Now he wants to save it.
All he needs is a little help from his enemies...


What the hell is this?

My Starbreaker saga is a gonzo science fiction project inspired by heavy metal lyrics, JRPGs, and sf and fantasy from the 1970s, 1980s, and 1990s. I’ve been working on it since 1996, and have written several novels and short stories in a near-future post-apocalyptic cyberpunk setting where soul-searching androids and swashbuckling soprano catgirls struggle against corruption and tyranny while defying demons from outer space and the machinations of a Silicon Valley Saruman.


How did this start?

Believe it or not, I didn’t get my pseudonym directly from a Judas Priest song. Instead, I got it from a gonzo science fantasy project I’ve been banging away at since 1996.

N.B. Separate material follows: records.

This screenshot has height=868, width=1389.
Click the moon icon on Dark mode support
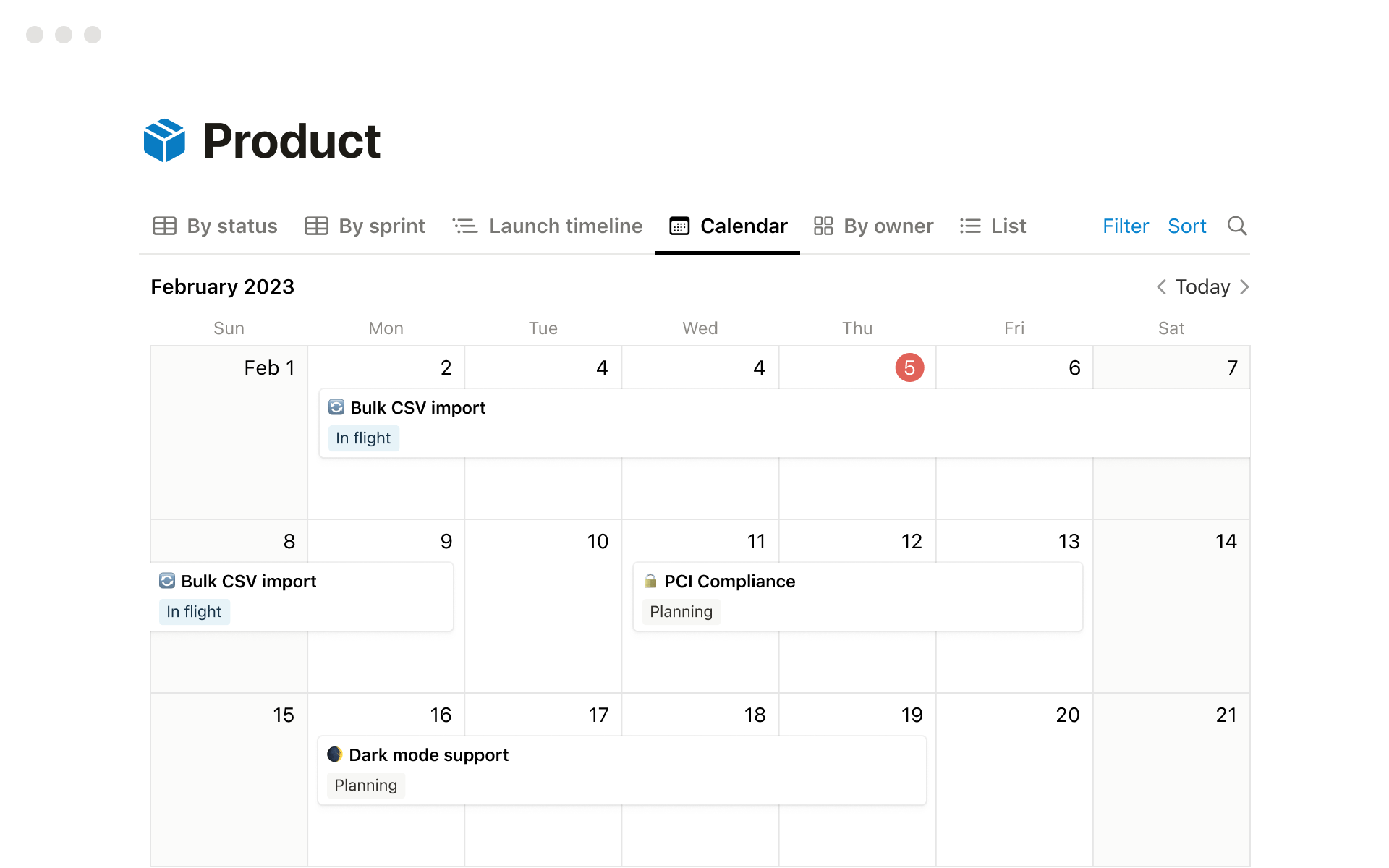[x=334, y=754]
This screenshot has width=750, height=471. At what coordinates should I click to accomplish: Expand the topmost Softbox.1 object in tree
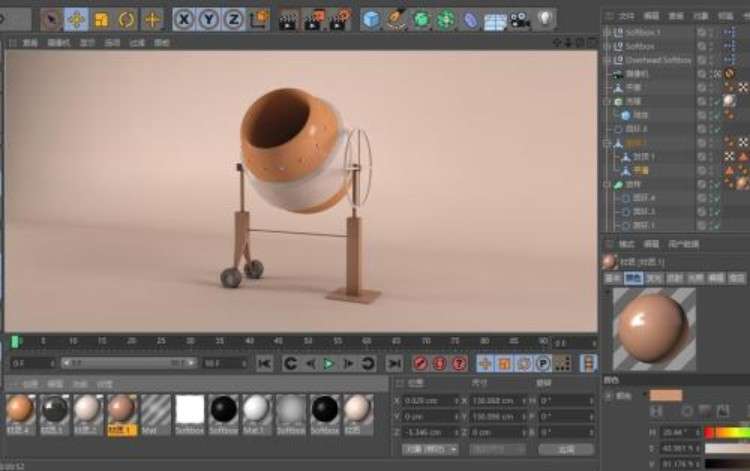607,32
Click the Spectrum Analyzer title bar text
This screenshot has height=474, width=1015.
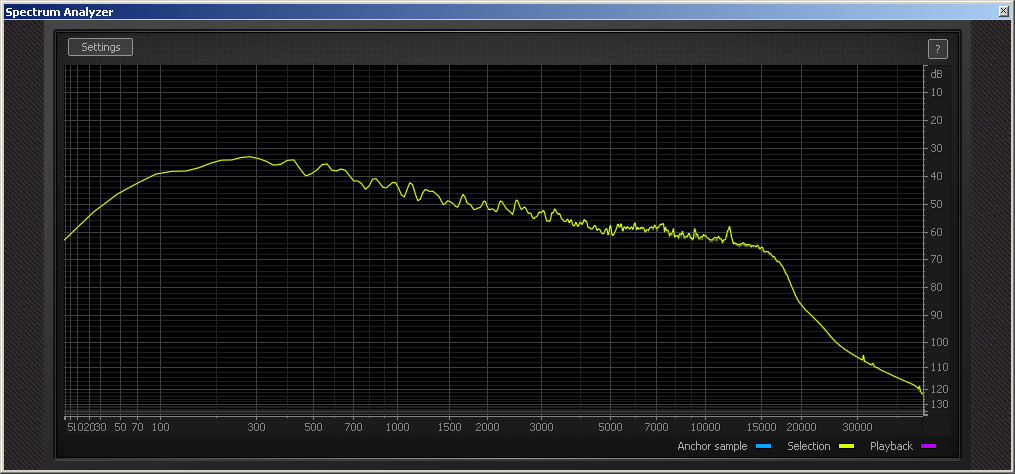(59, 11)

It started with me getting stuck with a creative writing elective that I hadn’t actually chosen during my senior year in high school. I was a bit miffed, but while the law said my parents could choose my courses there was no law that could make me pass what they picked. The instructor was one of those snobs who insisted that the only valid literary genre was modernist realism and that if you weren’t writing like Hemingway you weren’t writing properly.

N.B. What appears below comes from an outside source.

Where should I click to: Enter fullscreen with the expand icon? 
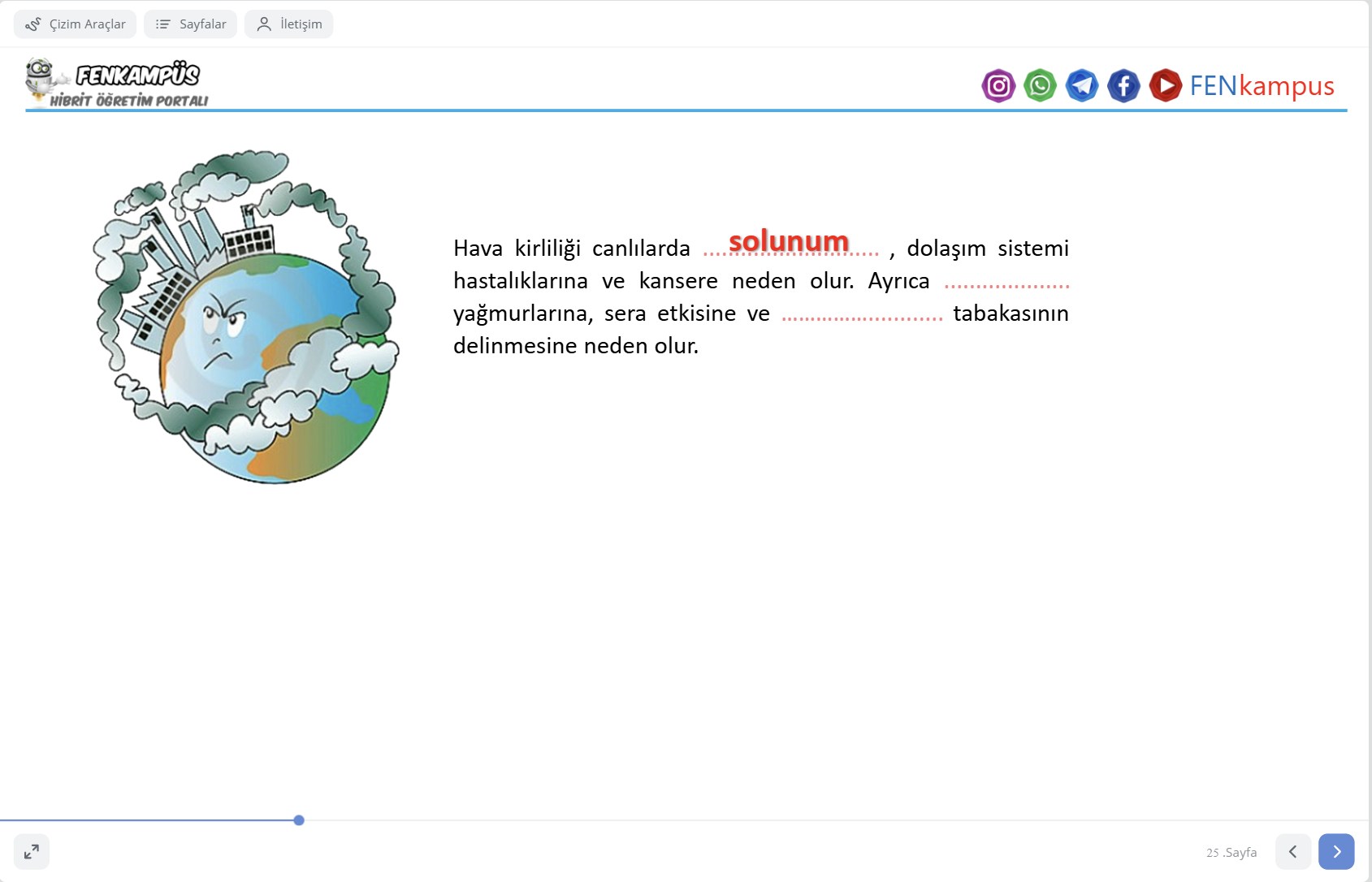[x=32, y=852]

This instructor didn’t care much for me, so when I turned in a novelette called Starbreaker featuring a metalhead who took on both God and the Devil because they had the temerity to start Armageddon on the day he had tickets to a local Metal Gods festival. He had a little help from the Lead Bodhisattava, who gave him a black crystal sword called Starbreaker (rather than Stormbringer to avoid being too blatant) that could cut down God himself as long as he could get close enough to swing it. And the protagonist was based on a character from an old comic published in Epic Illustrated back in the 1980s: A Matter of Vengeance.

Naturally, I failed that class. The instructor told me something like, You have no talent whatsoever and shouldn’t write even as a hobby. All you’ve got is a mental chop shop that takes stories you like, strips them for parts, and files of the serial numbers for use in Frankensteinian parodies of works best forgotten.

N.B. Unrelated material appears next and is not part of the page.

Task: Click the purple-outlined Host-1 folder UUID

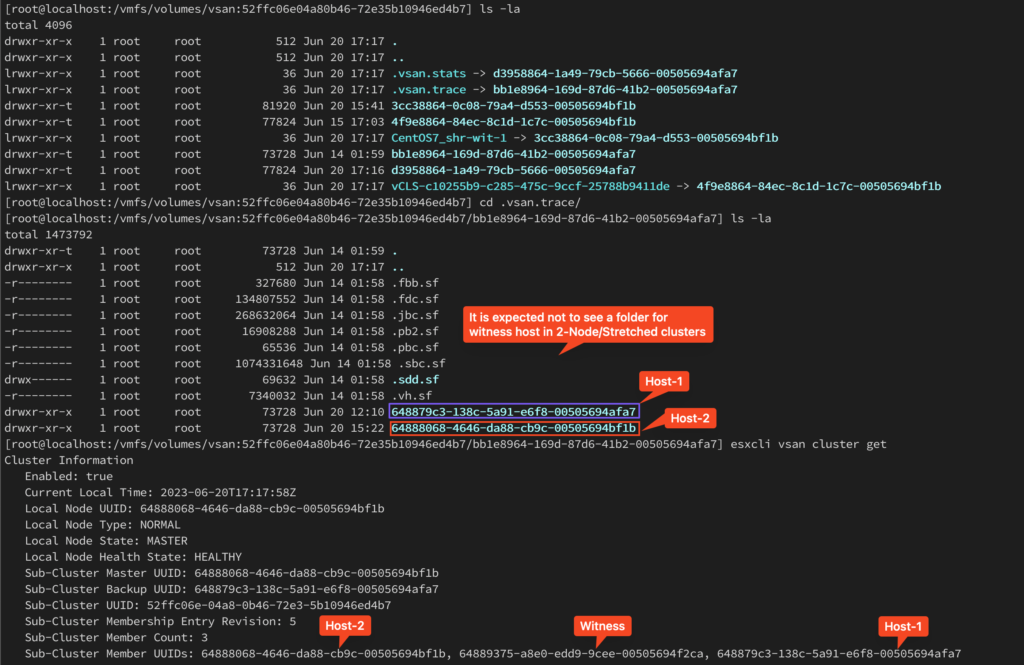Action: click(x=514, y=412)
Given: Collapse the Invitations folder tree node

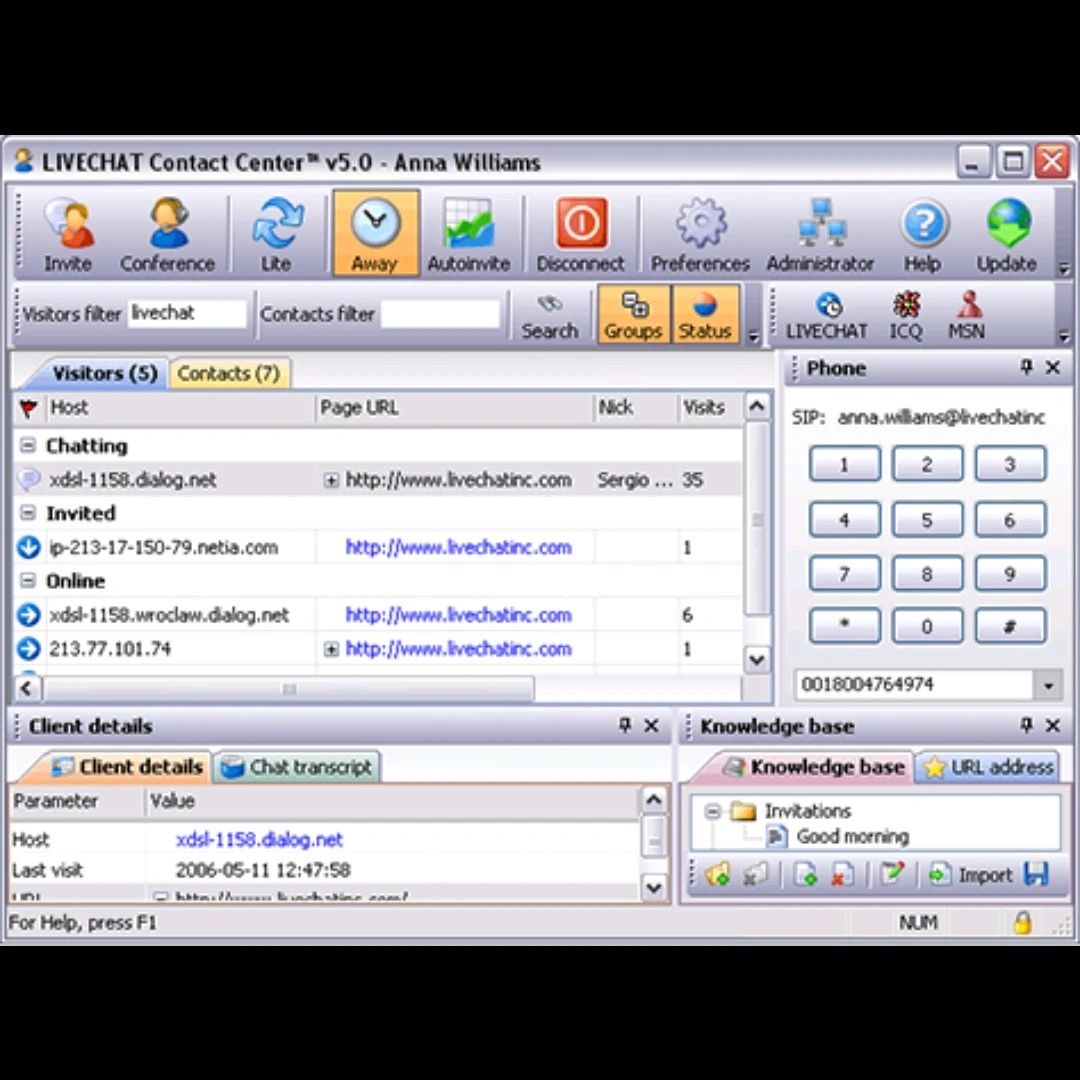Looking at the screenshot, I should tap(713, 811).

Maybe I had it coming. Starbreaker was basically Elric on a Harley and written with an enthusiasm-to-skill ratio of 69:1. But I didn’t give a damn at the time and I still don’t. Instead, I told the instructor to go fuck themselves because I was going to keep writing anyway, even if I died in obscurity, unpublished and unread.


Why Starbreaker?

I don’t have a rationale for my writing. For me, writing is a labor of hatred and a sacrament of defiance. What got me going at first was that I finally had a dream of my own to chase, instead of realizing my parents’ dreams. It was work I could do purely for myself, something that gave me a sense of purpose a bit more meaningful than busting my ass to make rich assholes even richer.

So I kept writing, even though I wasn’t any good at it. I might not have had any talent, but all that meant to me was that if I did eventually get better it would be through my own efforts and not because of some accident of birth or the grace of some god who couldn’t leave well enough alone.

What keeps me going is the emotional and intellectual stimulation. All the women I’ve ever had the privilege of loving were women I met because of my writing. It’s kept me going through a lot of tough times over the years. It gave me an identity outside my job. It’s self-care; it never paid the rent, but it fed my soul — basaltic thing that it is.


Was Starbreaker ever published?

I was able to get some material from the Starbreaker saga published by a small press in the 2010s. Without Bloodshed was released as an ebook and trade paperback. Two short stories, The Milgram Battery and Limited Liability, appeared in anthologies. Silent Clarion was serialized on the publisher's website and released as an ebook but never made it into print.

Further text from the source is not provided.